EXERCISE OBJECTIVE: Wherever the word "output" shows up in the data, report the line it sits in.

[Screenshot grounding data]
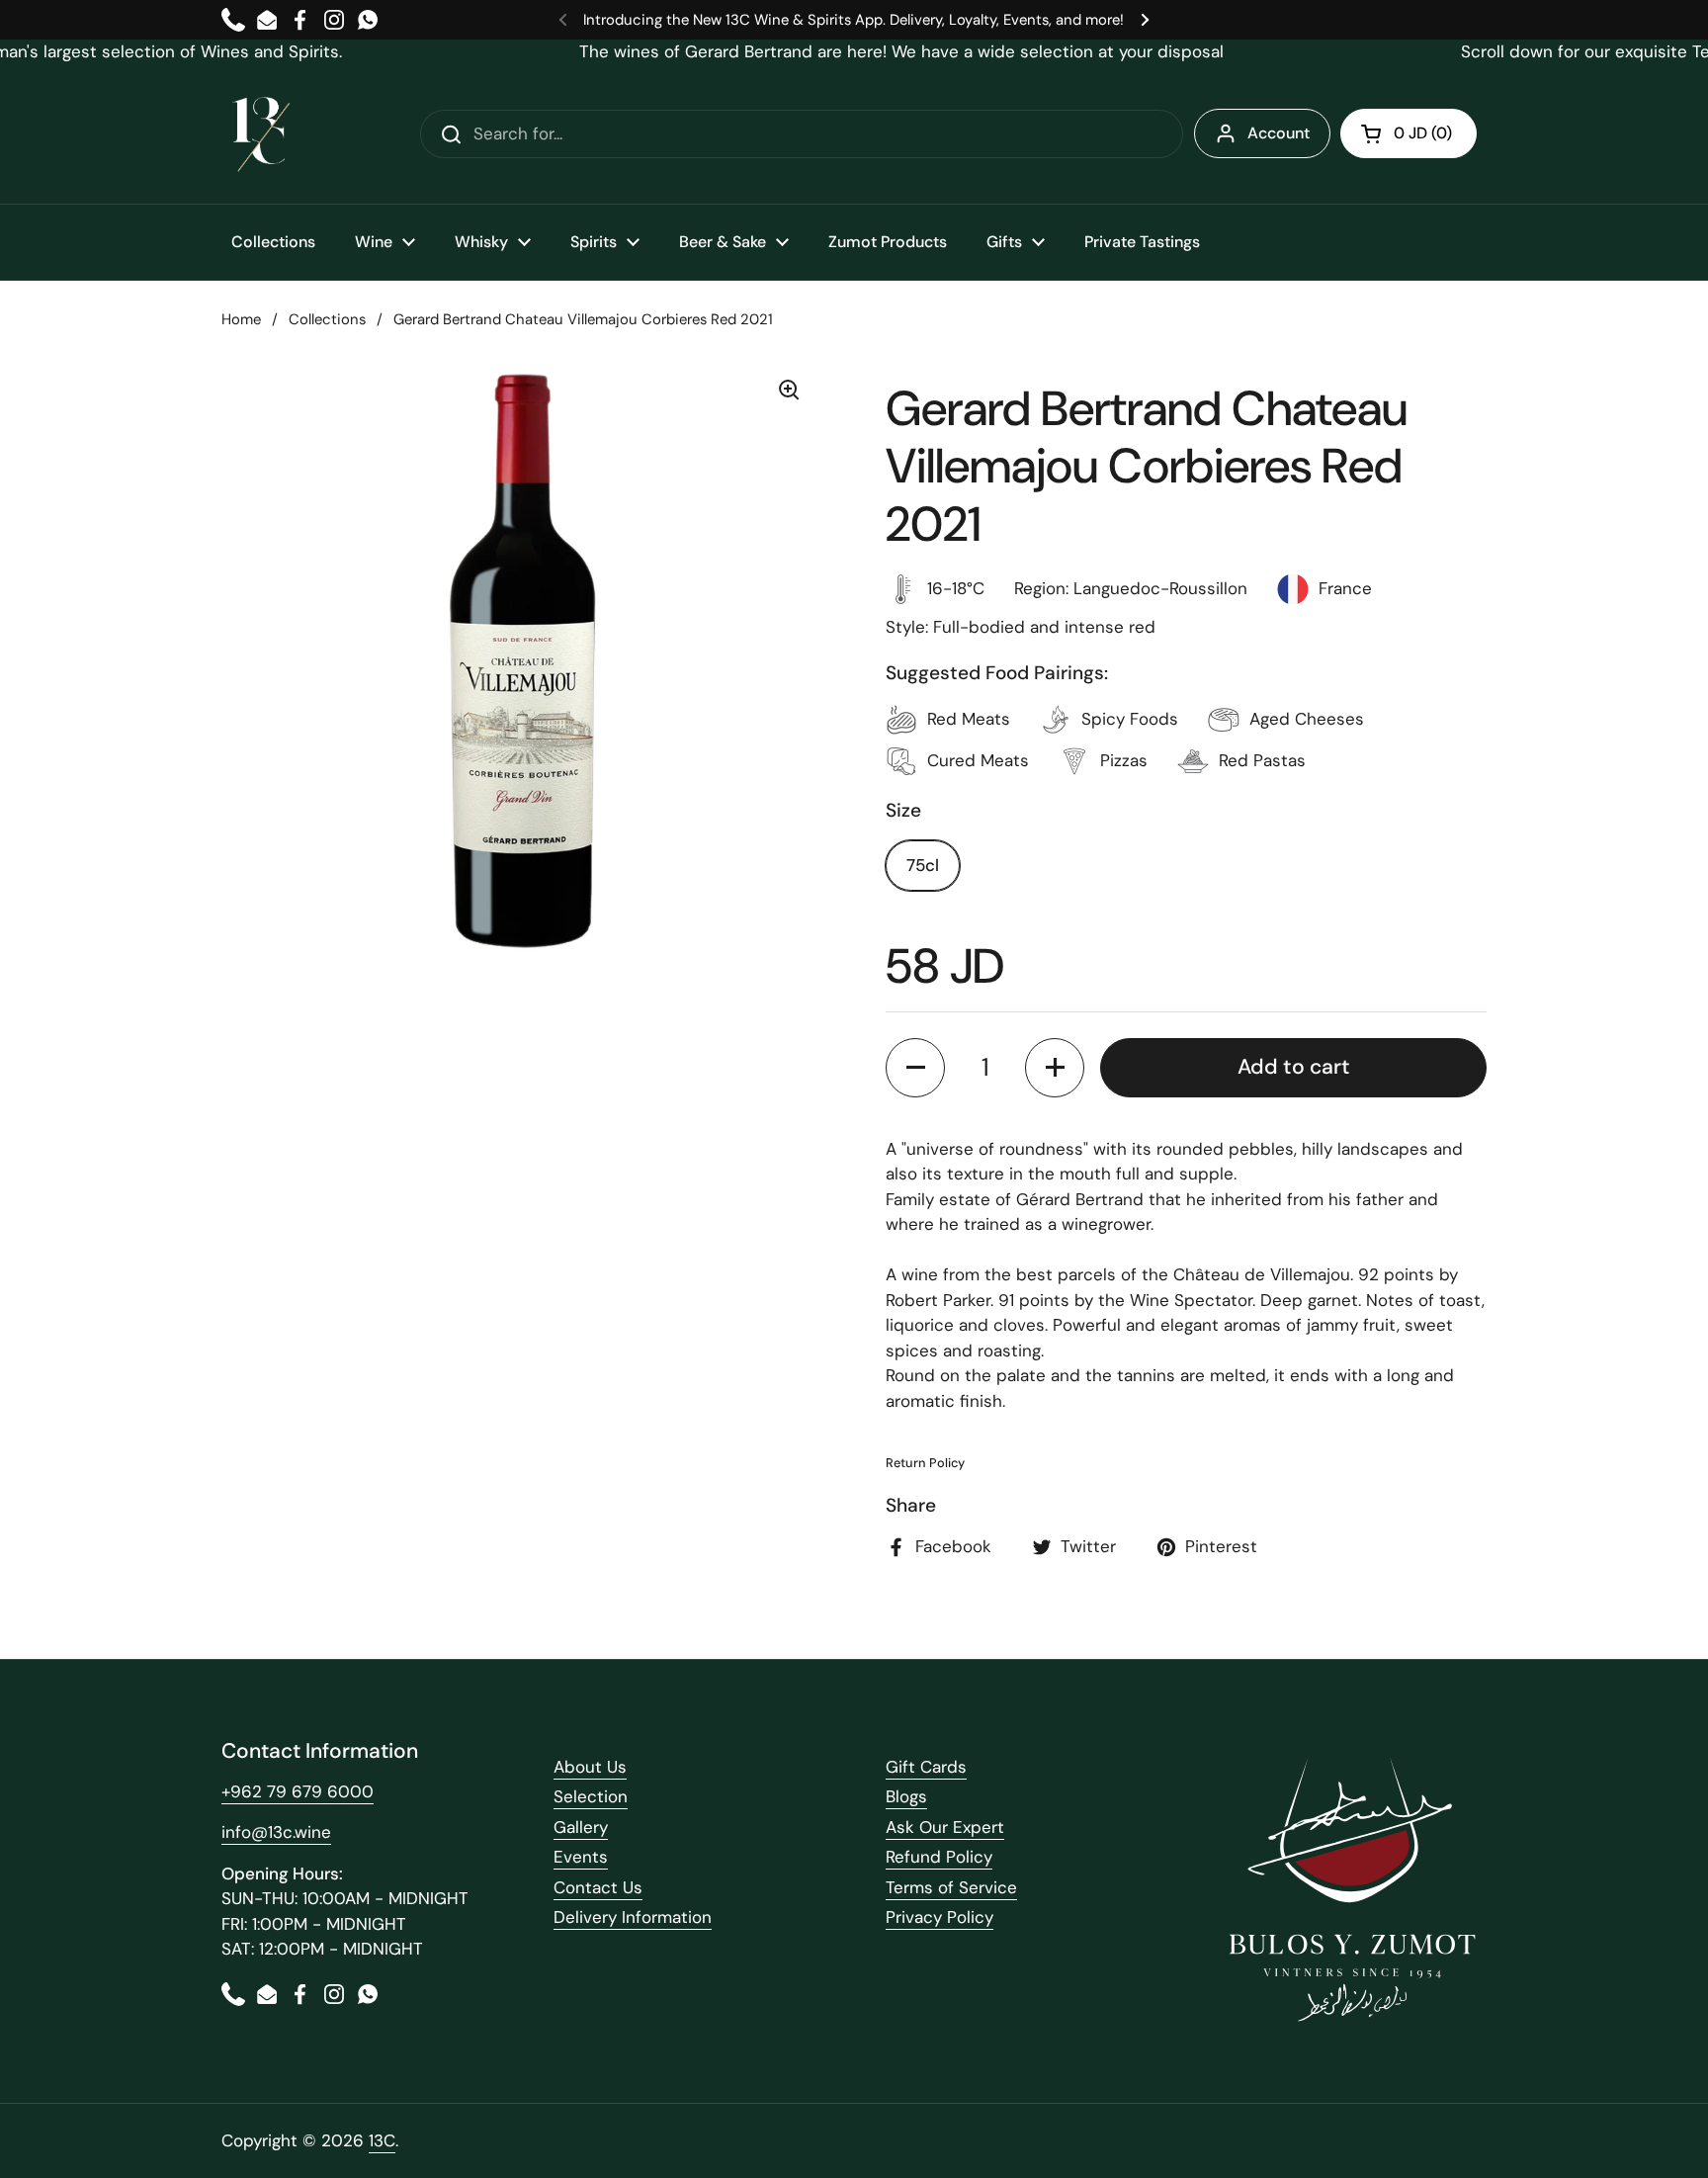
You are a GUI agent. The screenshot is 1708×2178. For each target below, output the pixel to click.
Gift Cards (926, 1767)
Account (1278, 133)
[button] (1408, 133)
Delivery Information (633, 1917)
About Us (590, 1767)
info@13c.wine (276, 1832)
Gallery (581, 1827)
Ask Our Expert (945, 1827)
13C (382, 2140)
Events (581, 1857)
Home (241, 319)
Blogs (906, 1796)
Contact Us (598, 1887)
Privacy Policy (939, 1917)
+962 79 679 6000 (297, 1791)
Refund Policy (939, 1857)
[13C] (260, 134)
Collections (327, 319)
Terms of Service (951, 1887)
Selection (591, 1796)
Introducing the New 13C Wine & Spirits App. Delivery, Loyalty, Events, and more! (853, 20)
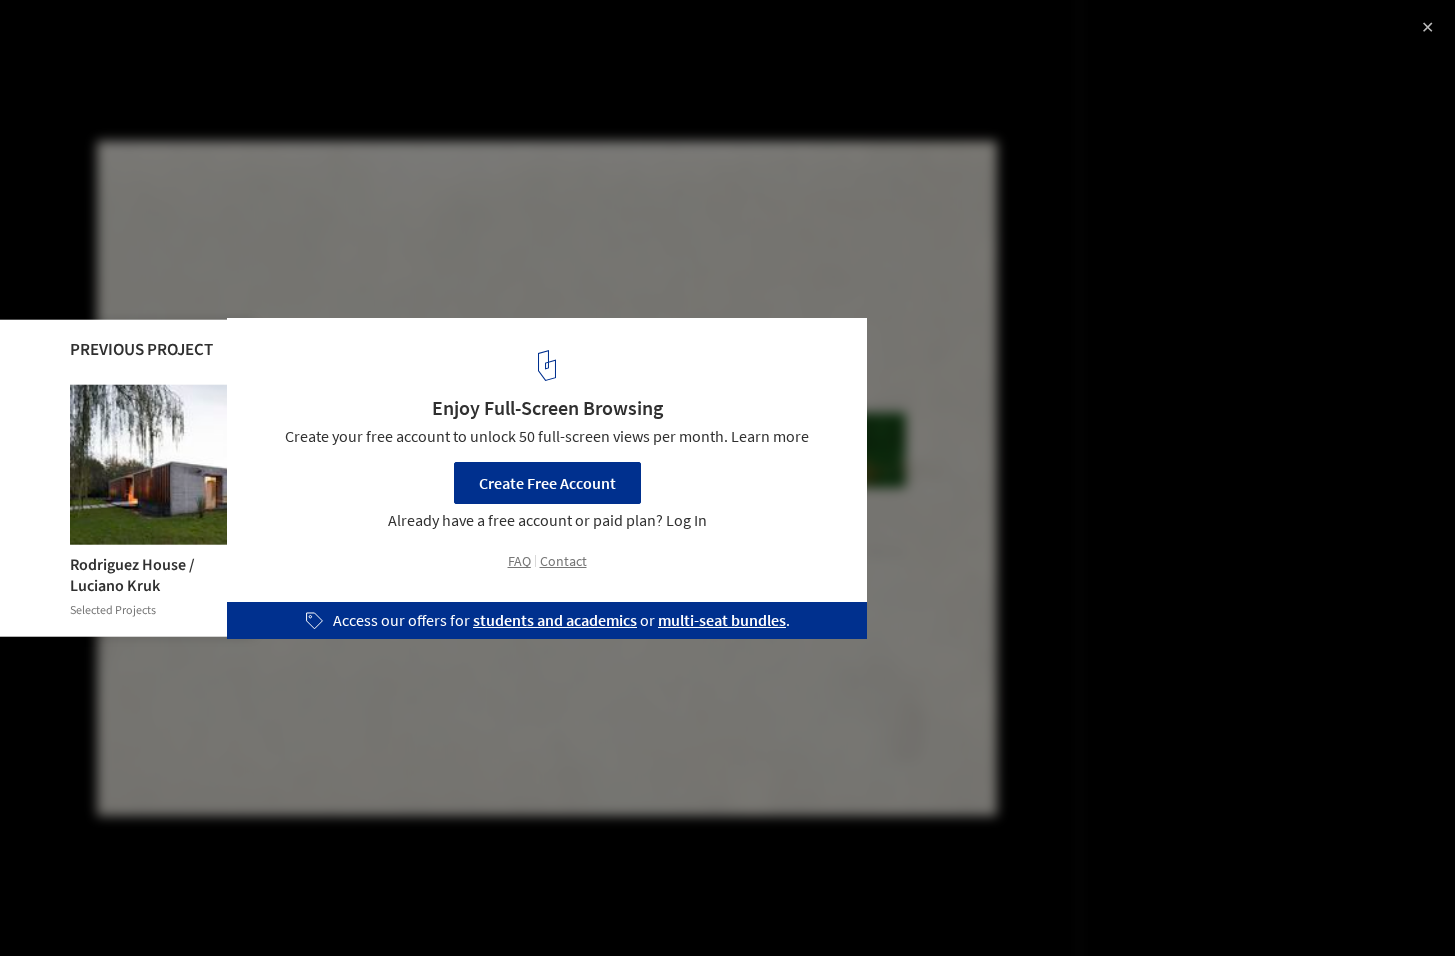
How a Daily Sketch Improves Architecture (233, 36)
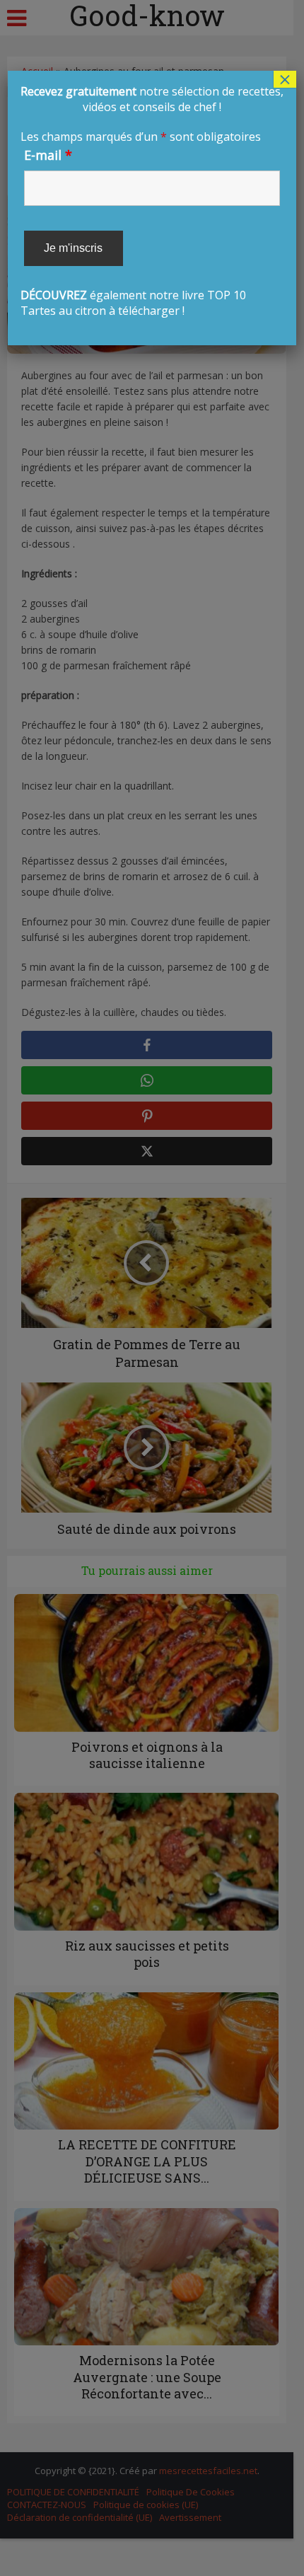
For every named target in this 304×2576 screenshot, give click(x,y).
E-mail (48, 154)
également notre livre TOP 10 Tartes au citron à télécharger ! (152, 200)
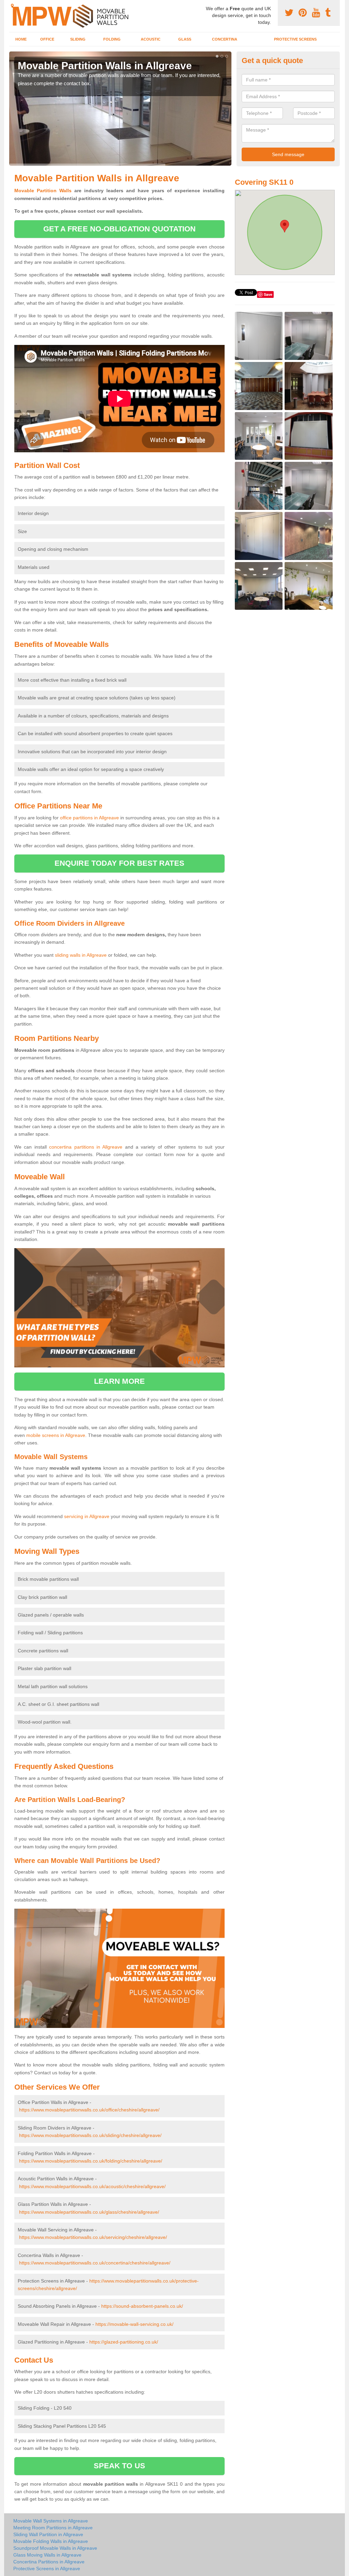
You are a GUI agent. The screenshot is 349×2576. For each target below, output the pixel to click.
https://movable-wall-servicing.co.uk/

EXERCISE RESPONSE:
You are a GUI agent. The screenshot is 1708×2178. For each target below, output the pixel to click.
You are a GUI agent. The screenshot is 349×2576. For each target below, output the pixel to click.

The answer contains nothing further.